In his first State of the Union speech of his second term, President Bush tonight urged Congress to make reforms on a wide variety of issues – from Social Security and the federal tax code, to immigration policy designed to stop “chaos at our border.”
“We should not be content with laws that punish hardworking people who want only to provide for their families, and deny businesses willing workers, and invite chaos at our border,” Bush told the nation.
“It is time for an immigration policy that permits temporary guest workers to fill jobs Americans will not take, that rejects amnesty, that tells us who is entering and leaving our country, and that closes the border to drug dealers and terrorists.”
The president, however, offered no specifics on how he planned to prevent drug dealers and terrorists from entering the country illegally.
Bush said in order to keep the country’s economy strong, health care needed to be more affordable, giving families access to good coverage with more control of their health decisions.
“I ask Congress to move forward on a comprehensive health-care agenda – with tax credits to help low-income workers buy insurance, a community health center in every poor county, improved information technology to prevent medical errors and needless costs, association health plans for small businesses and their employees, expanded health-savings accounts, and medical liability reform that will reduce health-care costs, and make sure patients have the doctors and care they need.”
The president spent much of his speech discussing a troubling forecast for Social Security, while at the same time trying to ease fears among older citizens.
“I have a message for every American who is 55 or older,” he said. “Do not let anyone mislead you. For you, the Social Security system will not change in any way.”
But the president said if sound changes are not made, the entire system would be exhausted and bankrupt by 2042.
“If steps are not taken to avert that outcome, the only solutions would be drastically higher taxes, massive new borrowing, or sudden and severe cuts in Social Security benefits or other government programs.” He said he would listen to anyone who has a good idea to offer.
Bush reiterated his support for a constitutional amendment to protect the institution of marriage, saying it was for the good of families, children, and society.
“Because marriage is a sacred institution and the foundation of society, it should not be redefined by activist judges,” he said.
President Bush also continued to promote his theme of “liberty for all” around the world, as well as in the U.S.

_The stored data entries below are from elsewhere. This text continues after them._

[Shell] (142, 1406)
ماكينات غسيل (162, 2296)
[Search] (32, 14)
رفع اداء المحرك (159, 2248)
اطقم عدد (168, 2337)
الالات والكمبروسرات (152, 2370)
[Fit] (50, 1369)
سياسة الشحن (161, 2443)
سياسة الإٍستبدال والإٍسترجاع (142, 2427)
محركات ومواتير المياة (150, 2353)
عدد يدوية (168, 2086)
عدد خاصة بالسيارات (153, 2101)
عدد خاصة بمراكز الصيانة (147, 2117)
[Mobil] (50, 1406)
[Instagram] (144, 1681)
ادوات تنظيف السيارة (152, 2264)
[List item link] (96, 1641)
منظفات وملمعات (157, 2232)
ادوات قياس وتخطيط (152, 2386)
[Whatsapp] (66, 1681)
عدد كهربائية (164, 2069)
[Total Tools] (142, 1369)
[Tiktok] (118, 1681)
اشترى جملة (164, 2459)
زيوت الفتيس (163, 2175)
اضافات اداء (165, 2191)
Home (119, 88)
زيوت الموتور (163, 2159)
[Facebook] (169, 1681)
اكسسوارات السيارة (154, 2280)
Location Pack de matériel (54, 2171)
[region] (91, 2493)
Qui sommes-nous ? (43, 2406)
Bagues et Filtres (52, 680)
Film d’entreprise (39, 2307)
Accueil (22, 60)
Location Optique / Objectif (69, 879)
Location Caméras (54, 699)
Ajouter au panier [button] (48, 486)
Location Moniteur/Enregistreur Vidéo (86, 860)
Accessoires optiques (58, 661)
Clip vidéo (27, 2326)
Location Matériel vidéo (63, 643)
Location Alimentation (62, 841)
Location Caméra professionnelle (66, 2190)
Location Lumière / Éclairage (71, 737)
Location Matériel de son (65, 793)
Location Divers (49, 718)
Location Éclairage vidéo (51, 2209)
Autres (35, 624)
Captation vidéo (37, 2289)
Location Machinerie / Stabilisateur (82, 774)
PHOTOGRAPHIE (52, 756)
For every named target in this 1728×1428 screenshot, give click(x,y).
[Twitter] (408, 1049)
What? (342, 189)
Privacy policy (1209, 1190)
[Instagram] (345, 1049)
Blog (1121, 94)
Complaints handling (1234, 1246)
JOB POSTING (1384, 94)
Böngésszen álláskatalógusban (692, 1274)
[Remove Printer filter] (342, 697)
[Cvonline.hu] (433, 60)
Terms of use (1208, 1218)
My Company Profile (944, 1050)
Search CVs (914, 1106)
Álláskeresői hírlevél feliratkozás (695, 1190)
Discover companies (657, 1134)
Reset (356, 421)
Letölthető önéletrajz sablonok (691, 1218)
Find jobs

He said America will stand with the allies of freedom to support democratic movements in the Middle East and beyond, with the ultimate goal of ending tyranny, but added, “the United States has no right, no desire, and no intention to impose our form of government on anyone else.”
Despite calls in the past week from some Democrats to announce a withdrawal of U.S. troops from Iraq, Bush said he wouldn’t set an artificial timetable for leaving Iraq, “because that would embolden the terrorists and make them believe they can wait us out.”
During numerous standing ovations, television cameras showed many members of Congress displaying a finger which had been dipped in blue ink, as a sign of solidarity with the Iraqis who braved violence over the weekend to cast their ballots for the first time in a post Saddam Hussein-era.
“This blue finger is a sign of incredible courage on the part of the Iraqi people,” House Majority Leader Tom DeLay said after the speech, noting the ink stays on for a week in Iraq.
Elsewhere in the Middle East, Bush said it was time to promote democracy in the Palestinian territories, saying he’ll ask Congress for $350 million to support Palestinian political, economic, and security reforms.
“The goal of two democratic states, Israel and Palestine, living side by side in peace is within reach – and America will help them achieve that goal.”
Bush said the U.S. needs to confront regimes that continue to harbor terrorists and pursue weapons of mass murder, mentioning Syria and Iran specifically.
“Syria still allows its territory, and parts of Lebanon, to be used by terrorists who seek to destroy every chance of peace in the region,” he said.
Bush also addressed concerns about Iran’s purported goal of developing a nuclear weapon, saying, “We are working with European allies to make clear to the Iranian regime that it must give up its uranium enrichment program and any plutonium re-processing, and end its support for terror. And to the Iranian people, I say tonight: As you stand for your own liberty, America stands with you.”